Un an, ça trompe énormément
C’est là le grand soulagement pour Didier Deschamps. Pour les Bleus, les blessures et méformes ne sont pas à venir. Elles rythment au contraire le présent de l’équipe de France depuis le titre de champion du monde, et n’ont pas encore cessé de pourrir la vie du sélectionneur. Blessés longue durée, tout juste de retour ou en simple méforme, Paul Pogba, N’Golo Kanté, Kingsley Coman, Antoine Griezmann ou encore Ousmane Dembélé verront tous certainement d’un très bon œil le report de l’Euro 2020. D’un point de vue plus collectif, si les Bleus ont fait du made inFrance en phase de qualification en assurant l’essentiel sans convaincre, l’année supplémentaire doit servir à acquérir des certitudes qui ne se sont pas glissées dans le jeu français en même temps que la deuxième étoile s’est brodée sur le maillot.

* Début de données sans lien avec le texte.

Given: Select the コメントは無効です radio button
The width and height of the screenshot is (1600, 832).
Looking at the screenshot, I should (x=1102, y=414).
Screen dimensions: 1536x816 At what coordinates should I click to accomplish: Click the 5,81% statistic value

Car quand le calendrier récent des Bleus indique fièrement huit victoires, un match nul et une défaite en qualifications, il n’y a besoin de creuser qu’un court instant pour voir apparaître un nul très pénible contre la Turquie (1-1), une victoire contre la Moldavie qui n’avait de victoire que le score (2-1) et plus globalement des prestations qui riment plus facilement avec néant qu’avec enthousiasmant. Le report de l’Euro apparaît ainsi comme une réelle aubaine au vu du travail qu’il reste à abattre, et le peu d’occasions qu’aura Didier Deschamps pour mettre des choses en place. Apparaît, seulement. Car quand on connaît le gaillard qui a mené les Bleus sur le toit du monde, on sait déjà que ces 365 jours d’attente seront faits de petits ajustements, d’un soupçon de bizutages de nouveaux venus et d’une préparation commando pour que tous les cadres soient prêts à gagner, même moche, le 12 juillet 2021. D’ici là, Français et Belges peuvent continuer à se réjouir des petits plaisirs de la vie. Il n’y a pas de nationalité pour apprécier une compil’ des plus belles passes décisives de Kevin De Bruyne. En attendant la bagarre.